Evidently, this is a fairly broad range and the chance of receiving an interview offer is much higher for those in the 3000+ range than those in the 2800 to 2900 category. While we can assume that that the minimum cut-off scores for some universities could go as low as 2700 (mainly oral-health), getting an interview with the minimum cut-off score is questionable. While all candidates should consider the advice given for people in the ‘below 2800’ category, there are additional factors to consider if you have scored higher than 2800:
1. Interview training is very important and should not be left until the last minute. In most cases, you simply will not have enough time to prepare for the interviews if you are thinking that you will wait to see if you will receive an offer first. Not only do session spots book out instantly, but you will have missed the chance to do any homework exercises or to work on the deeper personality or mental constructs being measured – some of which can take weeks or months to develop sufficiently. You will also not have time to create functional mind maps of the materials that you need to become familiar with the optimise your answers for the range of questions possible in a medical interview. Most universities only give you about one weeks’ notice before the date of your actual interview attendance.

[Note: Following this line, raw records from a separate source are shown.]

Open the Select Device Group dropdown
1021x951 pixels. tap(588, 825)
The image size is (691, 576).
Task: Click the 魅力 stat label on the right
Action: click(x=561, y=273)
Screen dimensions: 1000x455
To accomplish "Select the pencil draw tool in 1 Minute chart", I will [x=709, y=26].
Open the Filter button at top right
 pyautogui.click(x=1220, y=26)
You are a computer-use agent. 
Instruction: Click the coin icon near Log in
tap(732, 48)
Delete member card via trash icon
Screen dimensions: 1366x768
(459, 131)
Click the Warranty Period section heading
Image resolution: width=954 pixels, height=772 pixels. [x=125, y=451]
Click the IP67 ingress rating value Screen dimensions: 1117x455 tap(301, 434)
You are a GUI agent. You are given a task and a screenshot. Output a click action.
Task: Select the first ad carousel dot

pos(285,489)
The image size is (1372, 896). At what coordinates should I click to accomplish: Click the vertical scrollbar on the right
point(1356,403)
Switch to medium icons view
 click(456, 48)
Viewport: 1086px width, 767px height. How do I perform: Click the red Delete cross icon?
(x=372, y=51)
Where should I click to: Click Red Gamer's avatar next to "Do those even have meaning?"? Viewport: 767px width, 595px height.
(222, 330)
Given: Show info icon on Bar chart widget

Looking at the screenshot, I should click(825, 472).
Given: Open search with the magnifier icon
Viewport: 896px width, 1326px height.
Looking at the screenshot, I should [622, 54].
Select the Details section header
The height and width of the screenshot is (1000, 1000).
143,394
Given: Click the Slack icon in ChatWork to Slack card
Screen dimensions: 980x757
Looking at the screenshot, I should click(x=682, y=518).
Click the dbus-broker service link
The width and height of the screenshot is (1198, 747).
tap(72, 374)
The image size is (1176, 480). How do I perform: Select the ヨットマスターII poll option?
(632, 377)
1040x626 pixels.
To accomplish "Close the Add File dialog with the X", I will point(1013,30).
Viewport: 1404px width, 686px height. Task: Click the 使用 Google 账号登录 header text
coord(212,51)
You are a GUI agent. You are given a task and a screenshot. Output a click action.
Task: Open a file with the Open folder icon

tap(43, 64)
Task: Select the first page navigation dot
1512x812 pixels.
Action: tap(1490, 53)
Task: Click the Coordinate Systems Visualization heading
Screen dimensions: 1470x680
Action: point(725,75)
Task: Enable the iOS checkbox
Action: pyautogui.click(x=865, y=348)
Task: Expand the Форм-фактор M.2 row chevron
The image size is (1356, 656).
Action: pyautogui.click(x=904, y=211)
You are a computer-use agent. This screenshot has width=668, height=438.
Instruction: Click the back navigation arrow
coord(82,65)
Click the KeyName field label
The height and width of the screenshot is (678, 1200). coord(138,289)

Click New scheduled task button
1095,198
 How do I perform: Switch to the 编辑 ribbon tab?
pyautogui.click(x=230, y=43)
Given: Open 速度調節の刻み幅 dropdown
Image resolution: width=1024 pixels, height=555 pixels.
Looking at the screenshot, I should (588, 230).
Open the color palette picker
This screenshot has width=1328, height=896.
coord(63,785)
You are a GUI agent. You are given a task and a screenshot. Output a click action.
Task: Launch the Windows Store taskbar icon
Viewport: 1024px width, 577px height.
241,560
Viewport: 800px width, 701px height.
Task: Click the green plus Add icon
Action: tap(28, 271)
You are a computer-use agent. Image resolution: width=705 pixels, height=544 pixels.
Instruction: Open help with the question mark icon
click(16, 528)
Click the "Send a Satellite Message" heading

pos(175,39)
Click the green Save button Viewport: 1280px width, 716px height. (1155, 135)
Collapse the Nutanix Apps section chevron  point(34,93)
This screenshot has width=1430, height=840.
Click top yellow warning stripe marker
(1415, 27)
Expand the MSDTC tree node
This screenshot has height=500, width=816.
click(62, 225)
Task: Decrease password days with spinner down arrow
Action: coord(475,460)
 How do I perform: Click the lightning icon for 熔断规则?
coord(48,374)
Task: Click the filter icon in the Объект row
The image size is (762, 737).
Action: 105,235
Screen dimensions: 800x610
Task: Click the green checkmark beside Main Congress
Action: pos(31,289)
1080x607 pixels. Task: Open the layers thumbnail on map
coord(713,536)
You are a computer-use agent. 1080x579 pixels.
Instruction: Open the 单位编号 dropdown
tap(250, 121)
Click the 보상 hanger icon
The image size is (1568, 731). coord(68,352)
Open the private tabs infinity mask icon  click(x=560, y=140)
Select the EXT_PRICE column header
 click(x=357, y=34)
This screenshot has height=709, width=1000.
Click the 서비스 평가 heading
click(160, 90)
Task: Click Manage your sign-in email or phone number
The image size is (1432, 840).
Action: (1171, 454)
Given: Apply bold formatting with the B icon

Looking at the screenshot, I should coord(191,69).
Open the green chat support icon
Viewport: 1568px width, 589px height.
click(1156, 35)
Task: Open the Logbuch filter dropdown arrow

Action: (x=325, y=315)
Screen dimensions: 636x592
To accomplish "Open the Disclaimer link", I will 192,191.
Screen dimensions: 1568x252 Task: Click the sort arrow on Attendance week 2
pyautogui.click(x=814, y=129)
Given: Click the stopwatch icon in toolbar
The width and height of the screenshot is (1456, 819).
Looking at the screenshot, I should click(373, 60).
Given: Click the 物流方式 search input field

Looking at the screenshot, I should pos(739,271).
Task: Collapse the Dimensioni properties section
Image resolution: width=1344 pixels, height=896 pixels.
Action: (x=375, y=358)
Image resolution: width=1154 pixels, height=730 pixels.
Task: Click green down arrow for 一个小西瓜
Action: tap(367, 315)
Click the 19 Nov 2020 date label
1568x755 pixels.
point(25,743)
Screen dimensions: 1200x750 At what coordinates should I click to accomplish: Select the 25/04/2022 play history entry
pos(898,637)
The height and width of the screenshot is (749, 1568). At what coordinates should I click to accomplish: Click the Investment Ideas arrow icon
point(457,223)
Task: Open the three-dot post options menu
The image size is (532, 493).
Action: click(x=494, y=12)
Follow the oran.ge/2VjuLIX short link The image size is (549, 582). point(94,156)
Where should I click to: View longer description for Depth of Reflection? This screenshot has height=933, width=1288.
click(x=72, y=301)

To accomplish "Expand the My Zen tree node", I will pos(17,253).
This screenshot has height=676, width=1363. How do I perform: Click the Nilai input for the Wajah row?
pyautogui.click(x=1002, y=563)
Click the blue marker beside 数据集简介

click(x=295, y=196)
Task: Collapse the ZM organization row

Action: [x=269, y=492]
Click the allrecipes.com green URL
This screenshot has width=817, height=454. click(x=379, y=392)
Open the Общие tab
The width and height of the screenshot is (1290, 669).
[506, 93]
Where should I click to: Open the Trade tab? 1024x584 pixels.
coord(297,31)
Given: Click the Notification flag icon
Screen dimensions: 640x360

2. Don’t let your marks get to your head! As mentioned earlier, every year we meet many students who did not receive an interview offer despite their excellent marks. The most common reason for this is that these candidates have only applied to their local university. If you are thinking to do this yourself, it is a big mistake and will cost you dearly, so be careful. Understand that universities need to be fair to all applicants, and therefore they may have selection quotas in place to make sure that their selection process is equitable. This is so that applicants from lower-ranking institutions, under-resourced regions, and less fortunate communities will also have an opportunity to study medicine. So most definitely consider applying for multiple universities across Australia. Most importantly, exercise your resilience, and ensure that you continue forward with positive intentions for your future.